Bureaucracy Warning SignInternational Broadcasting Bureau – The Standard for Dysfunctional and Defunct in the Federal Government – Information War Lost: New Year, Same Agency, Same Problems

by The Federalist


Time marches on. The new year of 2014 is upon us.


For US Government international broadcasting this means very little. The year changes, but much remains the same: the same problems with the usual suspects, or most of them, still driving US Government international broadcasting into irrelevance.

Our sources have supplied us with a New Year message from David Ensor the Voice of America (VOA) director dated January 3, 2014. In his message, Mr.
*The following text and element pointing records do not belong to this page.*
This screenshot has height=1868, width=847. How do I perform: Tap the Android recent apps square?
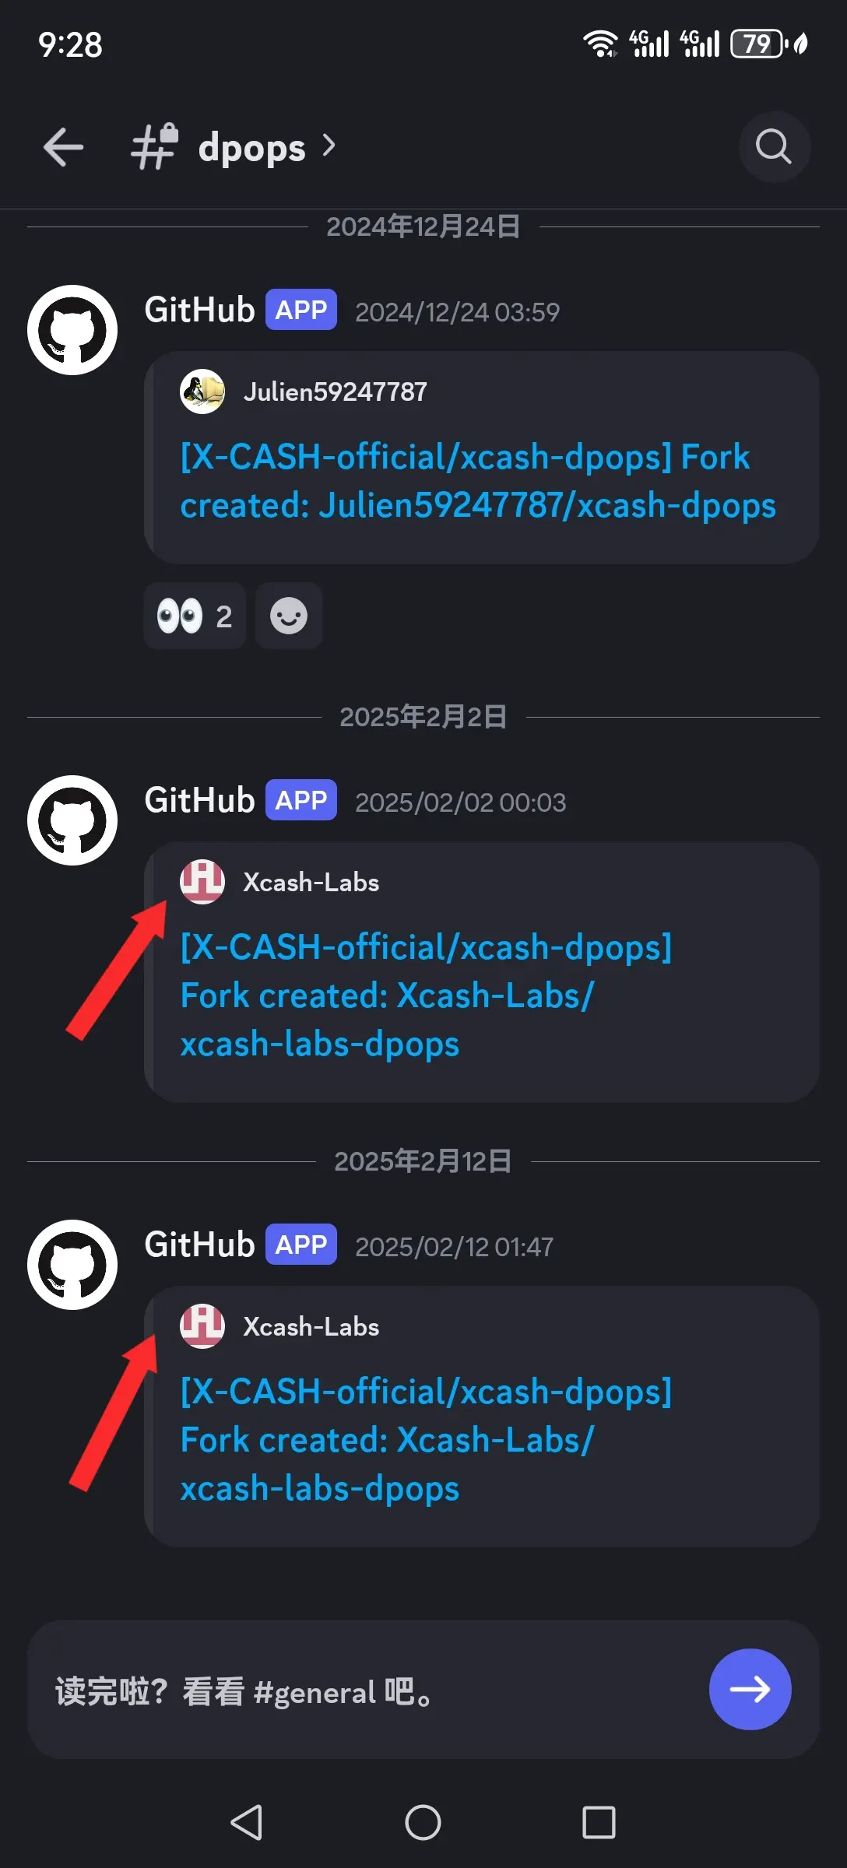click(599, 1822)
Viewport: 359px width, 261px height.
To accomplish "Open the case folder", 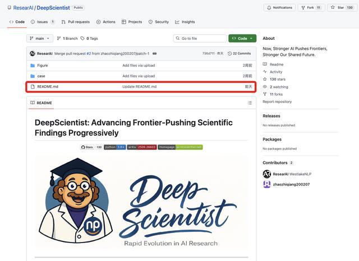I will (x=41, y=76).
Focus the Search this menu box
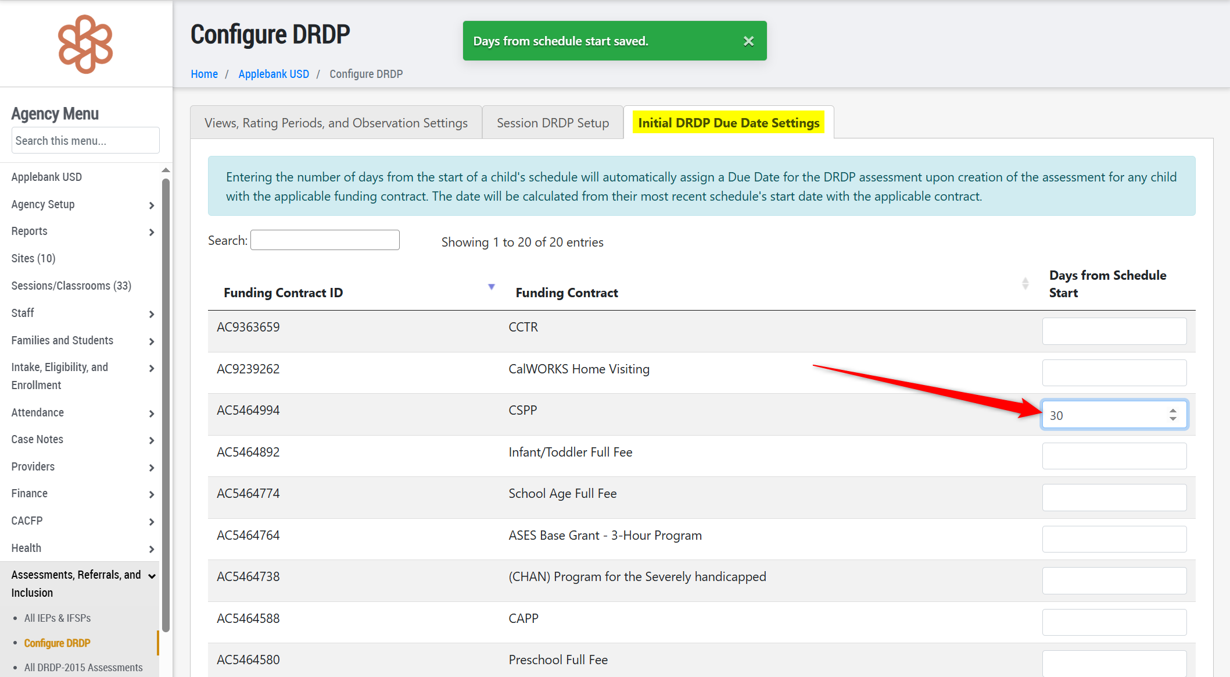Image resolution: width=1230 pixels, height=677 pixels. (85, 141)
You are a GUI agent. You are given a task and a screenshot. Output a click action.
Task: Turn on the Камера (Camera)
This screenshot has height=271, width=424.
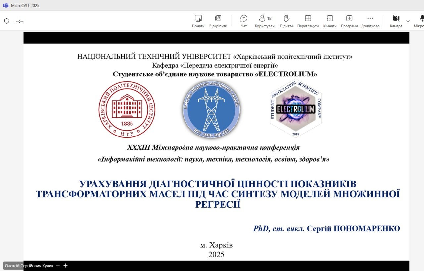pos(396,21)
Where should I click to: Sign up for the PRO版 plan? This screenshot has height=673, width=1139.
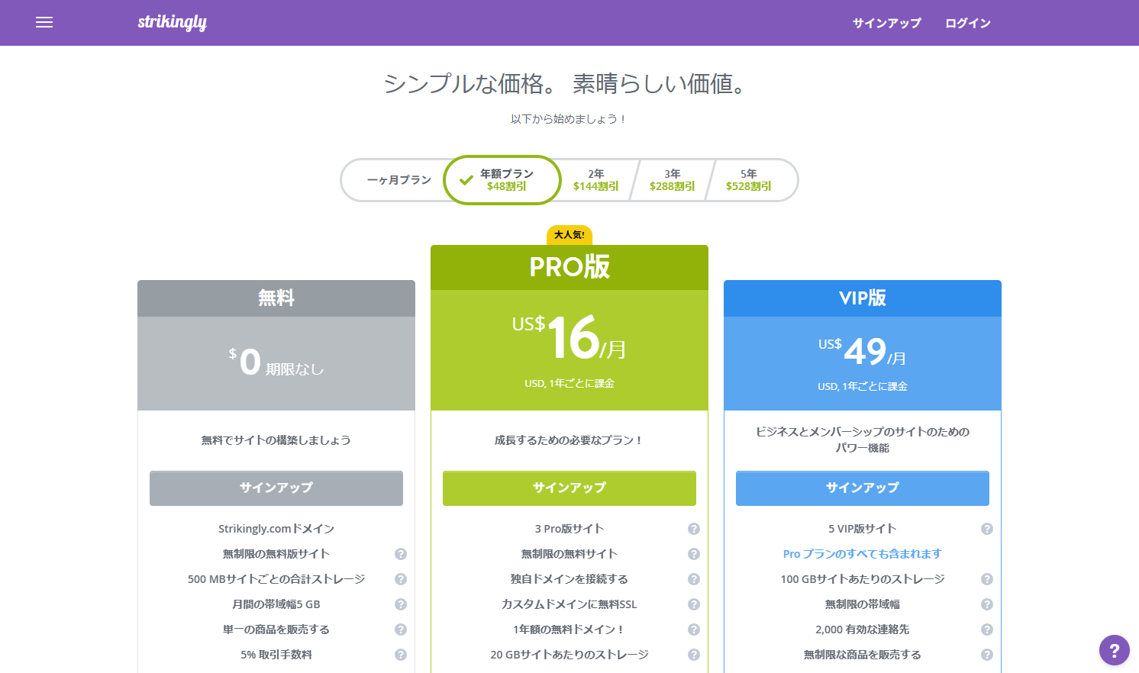tap(569, 488)
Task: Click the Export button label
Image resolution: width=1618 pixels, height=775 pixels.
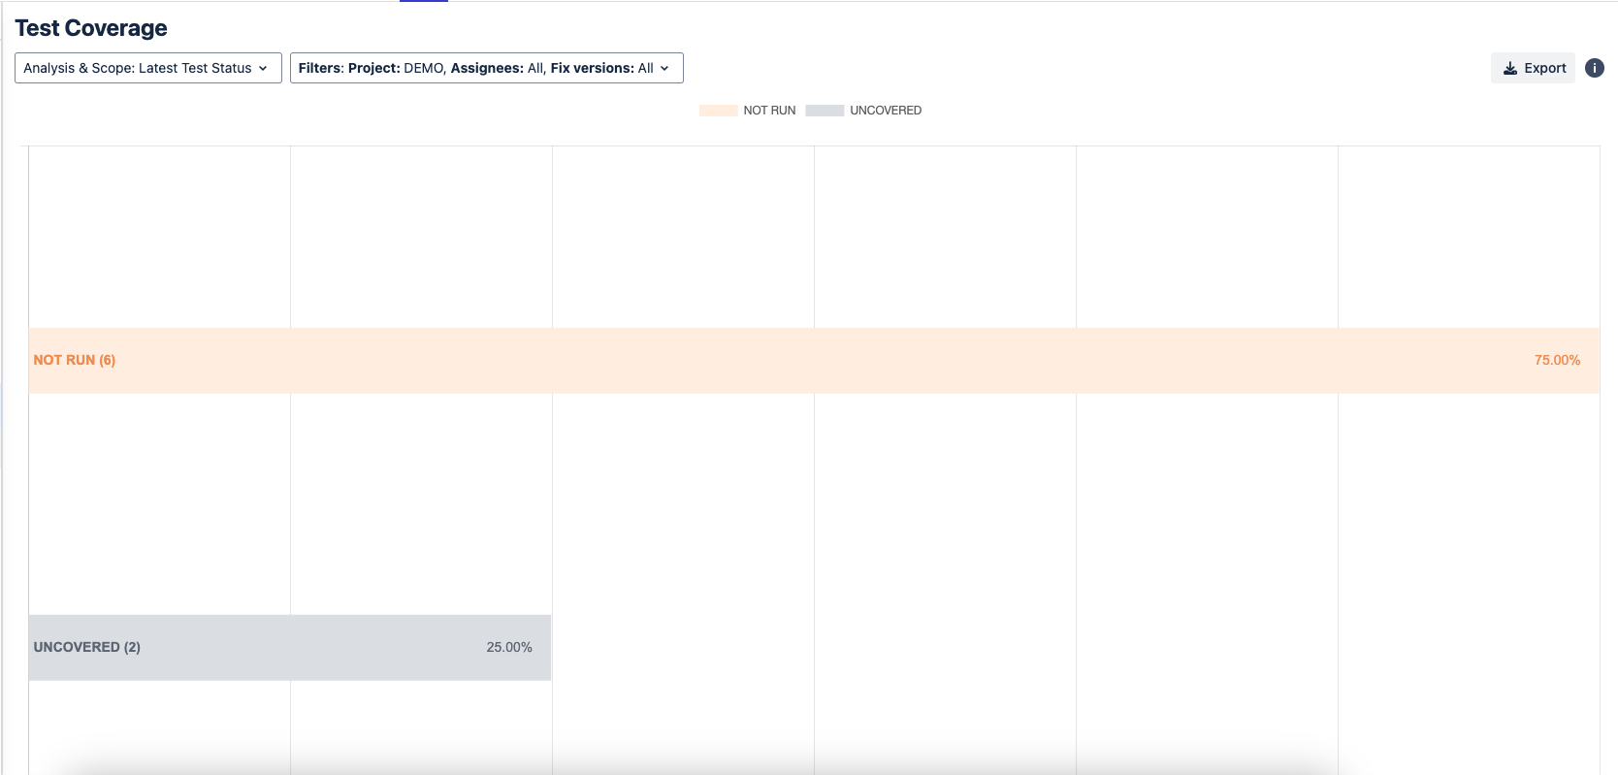Action: (x=1544, y=68)
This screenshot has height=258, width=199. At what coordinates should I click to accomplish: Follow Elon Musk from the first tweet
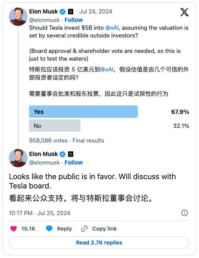click(x=74, y=20)
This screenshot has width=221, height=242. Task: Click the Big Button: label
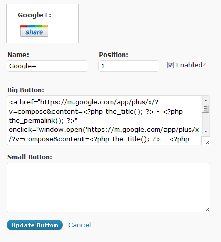(25, 90)
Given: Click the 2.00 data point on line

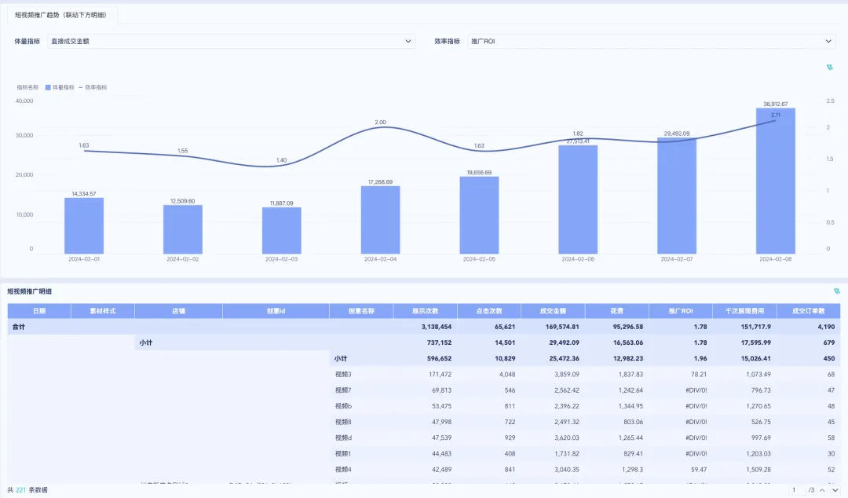Looking at the screenshot, I should click(380, 128).
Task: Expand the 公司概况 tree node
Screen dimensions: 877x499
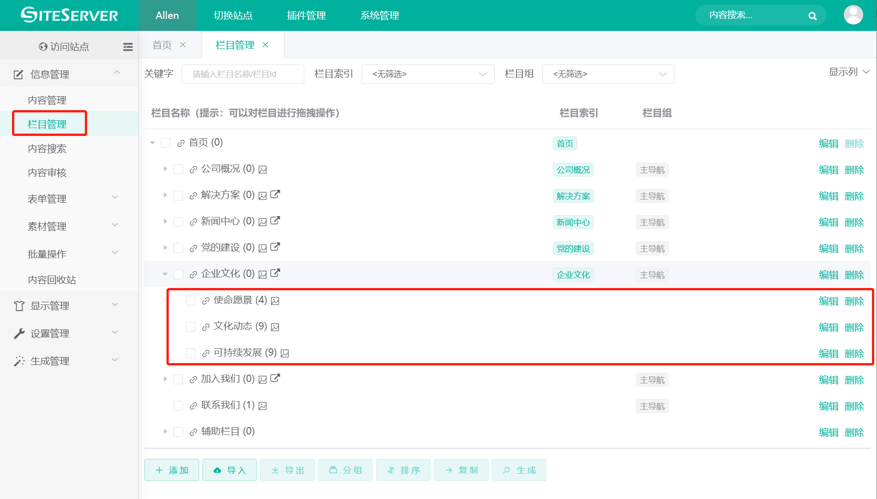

Ensor thanks the employees for their hard work and dedication along with stating the importance of the agency’s mission. He then makes claims that the agency’s audience is up, notes the agency got a handful of awards and claims the agency’s programs are having a real impact.

It is well and good that Mr. Ensor acknowledges the hard work and dedication of the agency’s employees and the importance of the agency’s mission.

However, in our view his message has less to do with these two observations and more with the politics of Mr. Ensor’s situation.

People in Mr. Ensor’s position are not about to admit mistakes or failures. Getting tagged with either is a career killer.

Former Secretary of State Clinton relieved Mr. Ensor and all of the senior agency officialdom of this task of admission by labeling the agency “defunct” as she was leaving office in early 2013. And she followed it up afterward in an appearance before the Council on Foreign Relations.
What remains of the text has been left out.